A federal judge in New York ruled in favor of Rowling in September, permanently blocking publication of that reference guide. He also awarded Rowling and Warner Bros. Entertainment Inc. $6,750 in statutory damages.
RDR Books appealed the court ruling last month but withdrew the appeal on Thursday.
Vander Ark, a former school librarian who launched The Harry Potter Lexicon Web site in 2000, and his publisher say the new version meets specifications for such a book laid out in the judge's ruling. The author said he spent five or six months working on it following the three-day court hearing in April.
During the trial, the independent publisher did not contest that the lexicon infringes on Rowling's copyright, but argued it was a fair use allowable by law for reference books. The judge ruled Vander Ark went too far.
"We learned a lot at the trial about what was acceptable, what would follow the fair use guidelines," said Vander Ark, 50. "That was not clear before. There was no law on the books that made it clear what was acceptable and what wasn't.
"So, coming out of the trial, I had a much better idea of what should go into the book."
RDR Books Publisher Roger Rapoport said the biggest difference between the two versions is that the new one contains "a lot more critical commentary, which means more analysis."
"It isn't just saying what happens, it's his interpretation of why it's important," Rapoport said.
Vander Ark also removed plot spoilers from his book, in adherence to the decision by U.S. District Judge Robert P. Patterson in New York, Rapoport said.

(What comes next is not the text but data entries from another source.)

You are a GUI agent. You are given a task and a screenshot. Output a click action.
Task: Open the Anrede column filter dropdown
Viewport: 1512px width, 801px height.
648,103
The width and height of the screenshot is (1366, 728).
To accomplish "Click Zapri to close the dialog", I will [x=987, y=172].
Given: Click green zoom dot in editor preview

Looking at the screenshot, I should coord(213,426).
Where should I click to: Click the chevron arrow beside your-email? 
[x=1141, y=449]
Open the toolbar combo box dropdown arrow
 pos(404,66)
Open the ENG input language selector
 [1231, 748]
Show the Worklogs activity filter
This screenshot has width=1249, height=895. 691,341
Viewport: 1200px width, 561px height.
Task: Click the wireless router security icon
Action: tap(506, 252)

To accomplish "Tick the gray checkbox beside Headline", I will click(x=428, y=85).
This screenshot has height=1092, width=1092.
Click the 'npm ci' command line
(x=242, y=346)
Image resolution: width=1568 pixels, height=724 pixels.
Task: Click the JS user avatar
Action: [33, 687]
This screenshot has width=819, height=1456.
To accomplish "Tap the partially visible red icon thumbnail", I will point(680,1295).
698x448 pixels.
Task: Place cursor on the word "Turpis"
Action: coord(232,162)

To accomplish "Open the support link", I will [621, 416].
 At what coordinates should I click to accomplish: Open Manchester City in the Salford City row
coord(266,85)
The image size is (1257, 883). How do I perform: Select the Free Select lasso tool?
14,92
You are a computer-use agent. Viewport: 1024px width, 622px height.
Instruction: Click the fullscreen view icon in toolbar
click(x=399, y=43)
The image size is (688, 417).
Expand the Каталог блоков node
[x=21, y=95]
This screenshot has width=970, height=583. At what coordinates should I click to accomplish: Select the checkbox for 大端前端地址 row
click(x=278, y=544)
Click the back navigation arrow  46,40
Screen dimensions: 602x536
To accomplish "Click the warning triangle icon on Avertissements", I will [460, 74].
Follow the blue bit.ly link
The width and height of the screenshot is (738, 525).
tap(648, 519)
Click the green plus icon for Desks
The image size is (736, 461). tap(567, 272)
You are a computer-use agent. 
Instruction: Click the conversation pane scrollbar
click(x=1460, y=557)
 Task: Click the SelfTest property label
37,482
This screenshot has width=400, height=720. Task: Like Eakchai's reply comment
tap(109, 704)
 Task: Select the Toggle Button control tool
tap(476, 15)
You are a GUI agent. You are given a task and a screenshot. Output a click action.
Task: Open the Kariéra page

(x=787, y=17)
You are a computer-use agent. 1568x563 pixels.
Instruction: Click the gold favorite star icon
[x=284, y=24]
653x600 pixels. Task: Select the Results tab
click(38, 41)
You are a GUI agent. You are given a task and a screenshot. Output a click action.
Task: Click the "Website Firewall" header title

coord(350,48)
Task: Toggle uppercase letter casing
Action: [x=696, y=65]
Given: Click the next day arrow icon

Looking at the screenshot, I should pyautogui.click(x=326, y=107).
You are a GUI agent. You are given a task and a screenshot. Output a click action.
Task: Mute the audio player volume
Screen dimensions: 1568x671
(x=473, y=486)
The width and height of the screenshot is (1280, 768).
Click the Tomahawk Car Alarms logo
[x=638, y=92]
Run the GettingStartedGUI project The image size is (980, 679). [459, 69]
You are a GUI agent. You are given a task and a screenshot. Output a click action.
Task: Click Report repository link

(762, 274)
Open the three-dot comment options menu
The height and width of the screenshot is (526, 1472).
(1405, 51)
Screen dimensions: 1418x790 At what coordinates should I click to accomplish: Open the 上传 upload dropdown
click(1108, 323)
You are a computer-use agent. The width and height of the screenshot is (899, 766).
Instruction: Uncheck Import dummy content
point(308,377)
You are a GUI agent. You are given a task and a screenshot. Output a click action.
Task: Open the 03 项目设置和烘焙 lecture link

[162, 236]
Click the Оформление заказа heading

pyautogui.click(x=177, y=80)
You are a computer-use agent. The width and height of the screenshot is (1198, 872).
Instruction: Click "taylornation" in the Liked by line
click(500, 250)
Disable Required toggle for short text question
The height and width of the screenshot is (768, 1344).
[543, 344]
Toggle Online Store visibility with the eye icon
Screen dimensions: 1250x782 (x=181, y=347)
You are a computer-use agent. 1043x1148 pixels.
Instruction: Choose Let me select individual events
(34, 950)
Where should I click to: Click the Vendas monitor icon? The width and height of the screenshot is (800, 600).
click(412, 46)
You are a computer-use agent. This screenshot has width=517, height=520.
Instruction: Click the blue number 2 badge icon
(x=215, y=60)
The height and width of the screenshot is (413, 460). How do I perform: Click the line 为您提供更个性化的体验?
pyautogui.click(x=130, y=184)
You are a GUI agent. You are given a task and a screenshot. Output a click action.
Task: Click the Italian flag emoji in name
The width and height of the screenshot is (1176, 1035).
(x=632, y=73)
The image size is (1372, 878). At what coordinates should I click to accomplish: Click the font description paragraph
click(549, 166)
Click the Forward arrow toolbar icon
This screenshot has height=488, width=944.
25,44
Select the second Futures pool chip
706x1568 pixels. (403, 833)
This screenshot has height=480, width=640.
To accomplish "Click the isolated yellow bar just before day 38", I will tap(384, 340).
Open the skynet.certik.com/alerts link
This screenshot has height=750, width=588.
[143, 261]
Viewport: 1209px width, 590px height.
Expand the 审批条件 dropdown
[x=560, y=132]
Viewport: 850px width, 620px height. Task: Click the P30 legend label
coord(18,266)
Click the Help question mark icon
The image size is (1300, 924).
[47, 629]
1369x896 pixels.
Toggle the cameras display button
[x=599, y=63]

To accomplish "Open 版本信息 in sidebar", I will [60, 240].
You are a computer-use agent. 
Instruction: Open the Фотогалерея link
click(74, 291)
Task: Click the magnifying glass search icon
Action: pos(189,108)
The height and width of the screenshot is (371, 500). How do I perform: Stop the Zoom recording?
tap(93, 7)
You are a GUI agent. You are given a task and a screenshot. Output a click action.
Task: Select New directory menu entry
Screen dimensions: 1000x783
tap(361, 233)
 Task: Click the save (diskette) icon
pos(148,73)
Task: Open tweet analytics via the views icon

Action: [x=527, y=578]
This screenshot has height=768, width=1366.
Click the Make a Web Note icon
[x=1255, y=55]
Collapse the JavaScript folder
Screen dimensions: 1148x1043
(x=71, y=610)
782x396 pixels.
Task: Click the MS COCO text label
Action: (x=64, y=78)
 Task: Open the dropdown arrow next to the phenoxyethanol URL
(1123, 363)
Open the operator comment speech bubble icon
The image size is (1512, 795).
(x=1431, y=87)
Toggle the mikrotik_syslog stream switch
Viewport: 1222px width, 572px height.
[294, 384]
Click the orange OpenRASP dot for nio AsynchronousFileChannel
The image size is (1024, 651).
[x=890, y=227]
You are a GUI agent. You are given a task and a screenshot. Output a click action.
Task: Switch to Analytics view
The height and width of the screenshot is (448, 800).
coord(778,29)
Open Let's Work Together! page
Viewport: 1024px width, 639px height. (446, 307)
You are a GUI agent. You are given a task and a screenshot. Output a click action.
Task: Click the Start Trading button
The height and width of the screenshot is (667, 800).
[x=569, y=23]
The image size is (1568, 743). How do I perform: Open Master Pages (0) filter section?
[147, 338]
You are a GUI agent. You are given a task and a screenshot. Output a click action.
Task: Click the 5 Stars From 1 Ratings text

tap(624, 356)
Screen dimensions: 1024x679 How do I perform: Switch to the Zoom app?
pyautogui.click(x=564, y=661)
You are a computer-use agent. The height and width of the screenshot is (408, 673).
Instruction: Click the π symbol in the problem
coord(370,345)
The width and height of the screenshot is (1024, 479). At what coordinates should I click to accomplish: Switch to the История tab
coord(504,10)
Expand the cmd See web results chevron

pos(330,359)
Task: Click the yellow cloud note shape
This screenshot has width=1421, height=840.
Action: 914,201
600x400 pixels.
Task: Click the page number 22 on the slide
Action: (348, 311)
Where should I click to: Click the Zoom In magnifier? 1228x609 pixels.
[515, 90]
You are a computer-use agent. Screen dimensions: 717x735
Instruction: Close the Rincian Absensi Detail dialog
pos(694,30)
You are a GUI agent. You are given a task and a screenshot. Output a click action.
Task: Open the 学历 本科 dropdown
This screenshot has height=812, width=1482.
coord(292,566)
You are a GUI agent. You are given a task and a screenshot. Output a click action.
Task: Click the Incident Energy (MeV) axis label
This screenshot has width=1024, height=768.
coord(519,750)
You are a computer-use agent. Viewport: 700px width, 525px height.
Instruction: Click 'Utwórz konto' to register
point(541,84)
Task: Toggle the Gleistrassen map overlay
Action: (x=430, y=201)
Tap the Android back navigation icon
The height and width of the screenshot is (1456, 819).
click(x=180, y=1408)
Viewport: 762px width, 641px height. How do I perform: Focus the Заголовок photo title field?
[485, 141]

"We are delighted that this matter is finally and favorably resolved and that J.K. Rowling's rights
- and indeed the rights of all authors of creative works - have been protected," said Neil Blair, a lawyer for Rowling's London-based agent, the Christopher Little Literary Agency. "We are also pleased to hear that rather than continue to litigate, RDR have themselves decided to publish a different book prepared with reference to Judge Patterson's decision."